Though the afterlife support group welcomes Maddie with open arms, her stubbornness makes her resistant to fully integrating herself into the afterlife, causing a rift between her dead peers who List notes have “accepted their fate.” “She’s determined to figure out her death and get the hell out, and she’s not just going to be complacent and sit around,” List explains.
“With it just being so fresh, and the unknown … she can’t let it go,” List said. “There’s so so many people that need her, and she just wants to be there and so just she cannot let go or move on … she thinks that she’s truly dead once she accepts it … [and] she just doesn’t want to accept that.”
As Maddie struggles to piece together the events of a fateful afternoon that ultimately resulted in her death, she is immediately concerned for the wellbeing of her mother, whose alcoholism has kept Maddie on her toes since she could remember. While Maddie worries that her absence might lead to her mother falling deeper into her addiction, she is surprised to see her mother sober as she searches for Maddie alongside her friends.
“Seeing her mom doing OK without her is really oddly heartbreaking for her, because all she wanted was for her to be okay,” List said. “For her be better without her in her life is … the most heartbreaking thing for Maddie to watch … but in a way she’s like, ‘maybe this will help me move on and help me accept that if she will be okay.’”

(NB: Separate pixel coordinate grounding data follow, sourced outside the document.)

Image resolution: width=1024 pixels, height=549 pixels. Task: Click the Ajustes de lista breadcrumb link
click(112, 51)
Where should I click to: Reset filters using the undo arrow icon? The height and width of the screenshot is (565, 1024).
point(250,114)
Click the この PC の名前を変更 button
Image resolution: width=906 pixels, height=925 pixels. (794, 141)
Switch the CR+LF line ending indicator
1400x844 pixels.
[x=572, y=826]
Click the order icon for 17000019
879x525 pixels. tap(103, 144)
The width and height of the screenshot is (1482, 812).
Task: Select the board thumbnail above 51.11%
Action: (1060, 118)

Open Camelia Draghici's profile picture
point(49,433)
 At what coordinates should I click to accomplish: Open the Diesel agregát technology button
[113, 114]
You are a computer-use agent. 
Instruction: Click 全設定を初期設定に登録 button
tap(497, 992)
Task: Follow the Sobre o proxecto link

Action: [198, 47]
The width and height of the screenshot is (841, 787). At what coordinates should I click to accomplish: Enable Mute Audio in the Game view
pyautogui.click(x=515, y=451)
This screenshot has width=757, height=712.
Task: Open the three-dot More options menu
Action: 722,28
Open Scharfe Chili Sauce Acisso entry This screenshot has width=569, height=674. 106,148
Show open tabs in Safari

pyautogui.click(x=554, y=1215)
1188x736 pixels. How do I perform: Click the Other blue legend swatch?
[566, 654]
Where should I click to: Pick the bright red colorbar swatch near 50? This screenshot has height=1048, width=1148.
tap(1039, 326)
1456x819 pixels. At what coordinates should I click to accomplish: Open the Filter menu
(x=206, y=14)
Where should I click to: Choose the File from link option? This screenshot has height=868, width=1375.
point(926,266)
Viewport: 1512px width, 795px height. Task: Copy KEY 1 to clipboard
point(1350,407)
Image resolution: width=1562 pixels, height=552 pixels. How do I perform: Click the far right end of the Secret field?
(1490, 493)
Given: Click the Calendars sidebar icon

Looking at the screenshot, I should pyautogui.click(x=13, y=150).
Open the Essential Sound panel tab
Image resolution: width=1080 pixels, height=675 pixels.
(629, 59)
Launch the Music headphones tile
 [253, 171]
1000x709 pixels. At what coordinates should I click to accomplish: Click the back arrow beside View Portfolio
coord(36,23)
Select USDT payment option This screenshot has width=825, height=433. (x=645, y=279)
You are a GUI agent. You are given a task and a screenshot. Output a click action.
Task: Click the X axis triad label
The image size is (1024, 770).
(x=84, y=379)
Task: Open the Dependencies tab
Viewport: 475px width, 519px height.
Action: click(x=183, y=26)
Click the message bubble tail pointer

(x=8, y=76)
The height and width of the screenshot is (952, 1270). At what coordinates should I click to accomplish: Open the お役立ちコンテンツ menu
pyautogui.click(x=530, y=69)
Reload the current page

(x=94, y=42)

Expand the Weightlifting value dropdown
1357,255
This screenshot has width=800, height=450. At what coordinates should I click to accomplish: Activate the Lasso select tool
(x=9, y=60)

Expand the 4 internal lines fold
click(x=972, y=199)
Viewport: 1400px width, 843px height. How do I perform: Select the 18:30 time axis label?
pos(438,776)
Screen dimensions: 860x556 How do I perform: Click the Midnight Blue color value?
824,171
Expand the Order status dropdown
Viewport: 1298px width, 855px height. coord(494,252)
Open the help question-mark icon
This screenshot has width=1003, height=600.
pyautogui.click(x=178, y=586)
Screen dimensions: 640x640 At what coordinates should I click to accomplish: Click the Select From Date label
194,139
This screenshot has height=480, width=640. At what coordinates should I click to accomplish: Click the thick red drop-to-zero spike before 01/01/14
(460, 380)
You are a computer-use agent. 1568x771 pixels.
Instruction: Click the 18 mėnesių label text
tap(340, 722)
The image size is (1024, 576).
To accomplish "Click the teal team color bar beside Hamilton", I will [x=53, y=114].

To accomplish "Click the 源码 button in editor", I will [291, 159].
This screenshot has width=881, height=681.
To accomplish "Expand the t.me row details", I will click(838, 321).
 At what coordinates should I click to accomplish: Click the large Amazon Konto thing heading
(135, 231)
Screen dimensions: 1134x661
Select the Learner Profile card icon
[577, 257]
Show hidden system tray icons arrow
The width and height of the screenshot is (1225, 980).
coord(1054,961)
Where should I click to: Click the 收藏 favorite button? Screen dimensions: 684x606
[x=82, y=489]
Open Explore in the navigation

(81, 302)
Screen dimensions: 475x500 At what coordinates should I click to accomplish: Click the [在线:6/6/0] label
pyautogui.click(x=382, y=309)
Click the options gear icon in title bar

To pile onto things, Maddie also struggles with conflicted feelings about her boyfriend, Xavier, as she and her friends go back and forth on how they see his involvement in Maddie’s death, and must accept him as her ex in the living world regardless of his involvement. Amid this difficult realization that she will no longer be able to be with Xavier, alongside her ongoing investigation into her own death, Maddie finds a moment of connection with her dead peer, Wally, as the pair they bond over their fractured relationship with their mother.
“It was something that I struggled with,” List said, adding “how much should I loosen up here? How much should I let him in?” “But I think those moments happen — in the worst moments of your life, there can be levity, and there can be humor.”
“School Spirits” is now streaming on Paramount+.